Meskipun saya bukan bagian dari peserta seleksi PPPK karena saat ini masih menyandang status mahasiswa. Nantinya apa yang dirasakan para peserta begitupun juga saya rasakan. Saya kuliah di jurusan pendidikan, dan jelas, proyeksi kerja akan menjadi seorang guru. Sudah pasti berkeinginan menjadi PNS atau lolos PPPK.
Seleksi PPPK tahun ini sangat ditunggu oleh banyak orang. Pasalnya, alasan dasar pemerintah mengadakan tes seleksi PPPK untuk mengentaskan para pegawai honorer se-Indonesia yang telah menjamur, termasuk guru honorer. Namun, ada juga kok yang dibuka untuk non-guru. Tetapi, yang jadi isu utama adalah, bagaimana bisa lulusan PPG bisa ikut seleksi ini, padahal guru honorer masih banyak dan berlipat ganda?
Saya tidak mau memperdebatkan mengenai kalangan PPG. Mungkin satu sisi biar adil, mempertimbangkan biaya kuliah profesi mereka segede gaban, ehm. Mungkin pemerintah niatnya baik, semua orang berhak sejahtera, meski mengabaikan starting point tiap orang jelas beda. Tapi, niat baik itu justru punya masalah.
Bagaimana tidak, untuk menjadi pegawai setara PNS yang diselipkan embel-embel “kontrak” ini harus mengikuti tes seleksi penerimaan yang ribetnya minta ampun. Kalau dari saya pribadi sih sah-sah saja agar apa biar yang masuk telah melewati serangkaian kompetensi supaya menjadi seorang PNS benar-benar orang profesional. Akan tetapi yang menjadi sorotan mata banyak orang adalah seleksi kompetensi PPPK. Ada apa memangnya?
Akhir-akhir ini yang menjadi perbincangan khalayak ramai bahwa seleksi kompetensi PPPK yang sangat sulit. Pada seleksi kompetensi PPPK tahap pertama tanggal 13-17 September lalu ditemukan para peserta banyak nilainya yang tidak mencapai ambang batas. Pokoknya banyak kabar yang beredar bahwa hampir semua peserta di setiap lini bidang mata pelajaran berguguran. Artinya, sangat sulit menembus ambang batas yang telah ditetapkan.
Seperti apa yang dialami kakak saya sendiri. Blio barusan mengikuti seleksi PPPK, tetapi gagal dalam seleksi kompetensi PPPK. Padahal jauh-jauh hari persiapan belajar sudah dilakukan blio. Tiba saat ujian, yang dipelajari tidak keluar. Padahal blio sendiri belajar dari modul resmi yang dikeluarkan pemerintah. Apakah ini bisa masuk dalam kategori prank?

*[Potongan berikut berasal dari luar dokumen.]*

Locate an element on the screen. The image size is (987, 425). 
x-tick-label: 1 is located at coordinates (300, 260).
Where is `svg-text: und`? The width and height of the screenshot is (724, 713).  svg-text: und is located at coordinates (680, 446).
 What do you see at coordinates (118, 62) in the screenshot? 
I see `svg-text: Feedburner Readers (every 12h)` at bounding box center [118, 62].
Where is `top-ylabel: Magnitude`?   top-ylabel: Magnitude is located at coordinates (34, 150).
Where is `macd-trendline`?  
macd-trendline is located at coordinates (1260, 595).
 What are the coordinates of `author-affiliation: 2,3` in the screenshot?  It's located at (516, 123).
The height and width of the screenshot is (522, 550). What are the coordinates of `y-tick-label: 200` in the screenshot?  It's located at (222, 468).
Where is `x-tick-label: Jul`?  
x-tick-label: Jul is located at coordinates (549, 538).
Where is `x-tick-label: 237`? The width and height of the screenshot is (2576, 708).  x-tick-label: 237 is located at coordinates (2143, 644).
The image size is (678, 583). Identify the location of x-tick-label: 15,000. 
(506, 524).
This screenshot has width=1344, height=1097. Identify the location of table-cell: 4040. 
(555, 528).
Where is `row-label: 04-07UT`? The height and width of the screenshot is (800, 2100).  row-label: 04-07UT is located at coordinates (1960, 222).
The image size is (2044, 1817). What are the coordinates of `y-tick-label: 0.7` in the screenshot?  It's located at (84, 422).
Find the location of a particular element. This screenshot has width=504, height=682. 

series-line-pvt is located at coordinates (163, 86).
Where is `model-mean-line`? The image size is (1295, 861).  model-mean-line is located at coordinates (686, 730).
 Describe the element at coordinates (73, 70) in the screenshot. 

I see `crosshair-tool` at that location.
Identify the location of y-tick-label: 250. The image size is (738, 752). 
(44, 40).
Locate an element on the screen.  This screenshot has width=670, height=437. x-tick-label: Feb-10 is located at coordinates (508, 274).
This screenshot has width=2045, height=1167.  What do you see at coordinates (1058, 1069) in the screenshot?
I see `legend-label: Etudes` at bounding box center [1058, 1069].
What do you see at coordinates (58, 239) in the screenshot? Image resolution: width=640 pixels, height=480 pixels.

Belum lagi saya ceritakan perjalanan blio ke lokasi ujian yang memakan waktu satu jam. Itu pun waktu ujiannya dimulai pukul 07.00 harus on time, meskipun diberikan 15 menit batas toleransi waktu. Ini mah namanya harus berpacu pada melodi waktu. Mungkin peserta lain ada yang lebih dari blio dalam hal waktu perjalanan. Kalau ini pasti ngekos atau menginap di sekitar lokasi ujian yang diikuti.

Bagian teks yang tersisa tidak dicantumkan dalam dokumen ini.